Passage:
((
Just my supposition. I am still waiting for my Inktomi PFI pages to be spidered and indexed. Google seems to love them.
| 5:50 pm on May 13, 2004 (gmt 0)|
I hear you, but I think it's deeper than that...we only had a limited number of pages (600) on sitematch and had 23,000+ pages with organic listings...if it was just filtering out the duplicated pages from sitematch then why did all 20,000+ pages basically disappear? I've been told we are now penalized...strange coincidence. I've been emailing email@example.com to try and get specific reasons/remedies to no avail. We're approved by sitematch reviewers but penalized by organic free search...this is an inconsistency that speaks to the surreptitious nature of this whole thing.
| 5:53 pm on May 13, 2004 (gmt 0)|
Hmm... Already we see a few people experiencing this. Doesn't look good. Is there a Yahoo! person among us who would care to try to squelch our suspicions?
| 8:13 pm on May 13, 2004 (gmt 0)|
How did you learn you have a penalty. I have had many sites dropped by Yahoo recently and have no idea why. If I have a penalty at least I would know the cause.
Can you tell me how to find this out? Thank you for any assistance.
| 9:07 pm on May 13, 2004 (gmt 0)|
Well, the one response I did get from firstname.lastname@example.org included:
"It has been determined that your site does not comply with Yahoo!’s Content Policy Guidelines located at [help.yahoo.com...] Below are some answers to common questions regarding this issue...."
| 12:34 am on May 14, 2004 (gmt 0)|
Just some general thoughts on some of the comments here:
Yahoo's organic listings are completely separate from Site Match -- and being a Site Match customer has no correlation to the frequency of crawls.
The vast majority of Yahoo's listings (99%) are, and will continue to be, from the organic crawl. This is a stat we’ve quoted many times.
| 1:46 am on May 14, 2004 (gmt 0)|
"and being a Site Match customer has no correlation to the frequency of crawls."
Where did the garanteed 48 hour refresh go for Site Match?
| 1:52 am on May 14, 2004 (gmt 0)|
>The vast majority of Yahoo's listings (99%) are, and will continue to be, from the organic crawl. This is a stat we’ve quoted many times.
Since most searches only look at the first page and hardly anybody goes beyond the third page, it will be much more interesting to get the statistics on what percentage of first page results in the commercial categories is from the organic crawl.
For example out of a million results search, if sitematch pages are only 20 in number and the rest 999,980 pages (99.998%) are organic but if the sitematch pages occupy the top twenty spots, probably getting 49% of the clicks closely following the 50% clicks received by top five sponsor links and many side sponsor links, it would be more accurate to say that:
Sitematch and Sponsors: 0.002% of the pages getting 99% of clicks
Organic Pages: 99.998% of the pages getting 1% of clicks
| 3:43 am on May 14, 2004 (gmt 0)|
"Where did the garanteed 48 hour refresh go for Site Match?"
Without meaning to put words into Yahoo Mike's mouth (or fingers onto his keyboard?) I think that he means that if you are in Site Match, it has no impact on the frequency of the free crawl to your site.
Site Match does have the 48 hour refresh.
))
What you will do:
- a) According to the forum thread, what share of Yahoo's listings comes from the organic crawl?
- b) Please express the lines of the entries from the line with "The height and width of the screenshot is (502, 896)." to the line with "color-item-label: Declaration view background is" as a JSON list of strings, one string per line, with blank lines dropped and the pictures left out.

Source data:
((
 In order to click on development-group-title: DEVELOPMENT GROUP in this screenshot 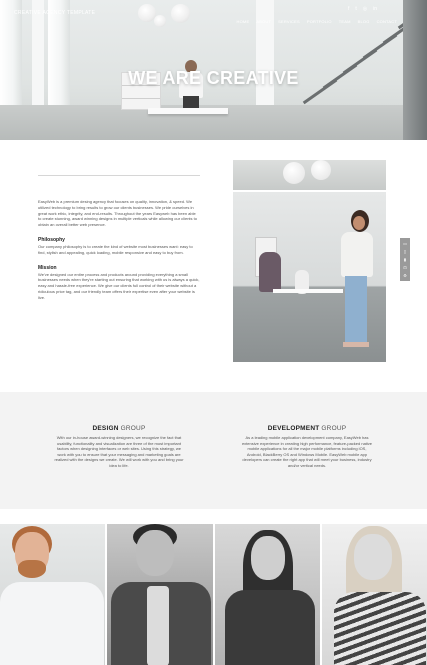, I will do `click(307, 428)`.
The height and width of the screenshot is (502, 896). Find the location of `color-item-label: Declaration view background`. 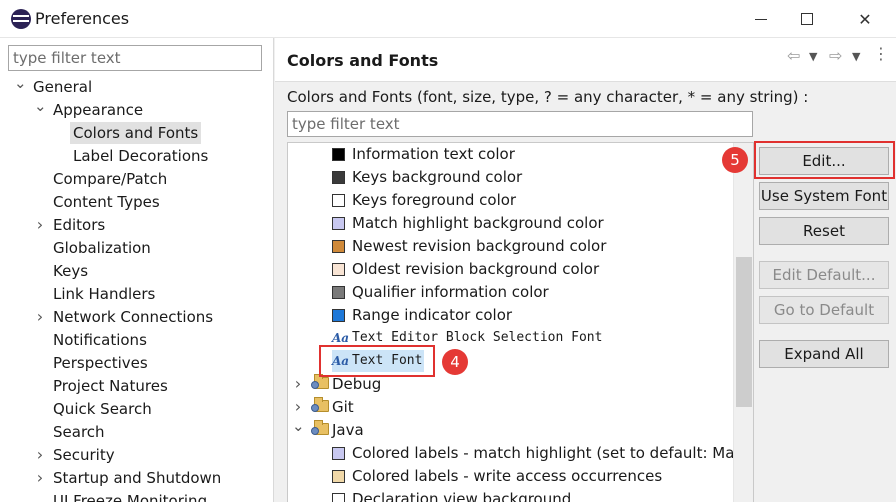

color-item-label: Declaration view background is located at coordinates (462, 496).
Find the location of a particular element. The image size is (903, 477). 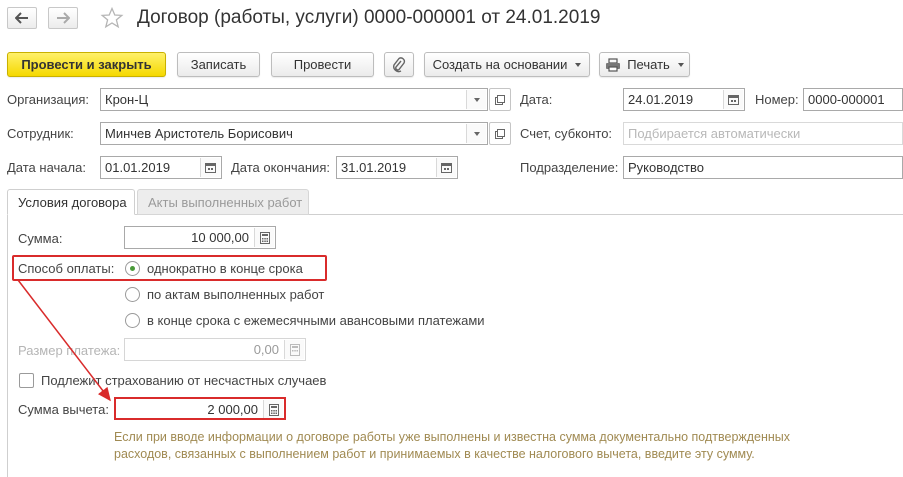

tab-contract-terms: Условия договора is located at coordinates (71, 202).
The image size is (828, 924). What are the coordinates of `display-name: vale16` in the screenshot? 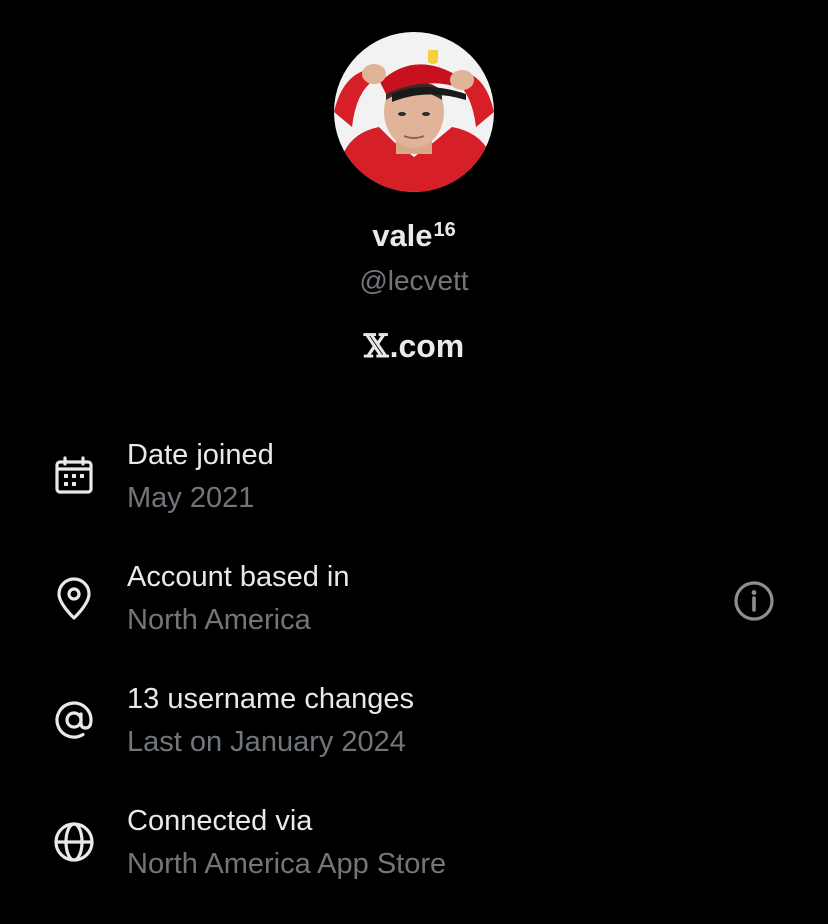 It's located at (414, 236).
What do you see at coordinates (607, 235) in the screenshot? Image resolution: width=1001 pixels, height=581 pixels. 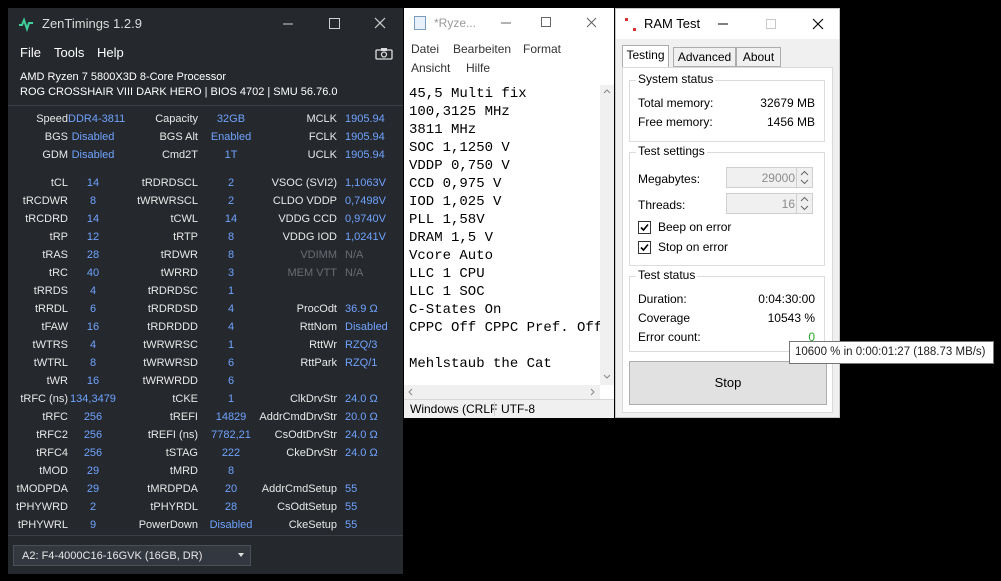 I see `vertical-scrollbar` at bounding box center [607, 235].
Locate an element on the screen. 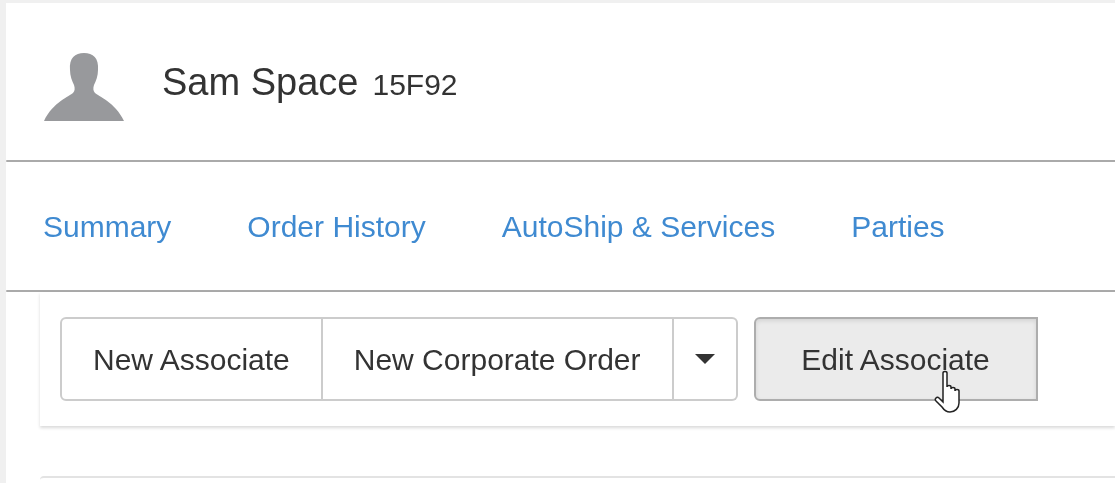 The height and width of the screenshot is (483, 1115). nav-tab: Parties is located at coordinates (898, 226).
))
Solution set:
- a) 99%

- b)
[
  "The height and width of the screenshot is (502, 896). Find the location of `color-item-label: Declaration view background`. ",
  "color-item-label: Declaration view background is located at coordinates (462, 496)."
]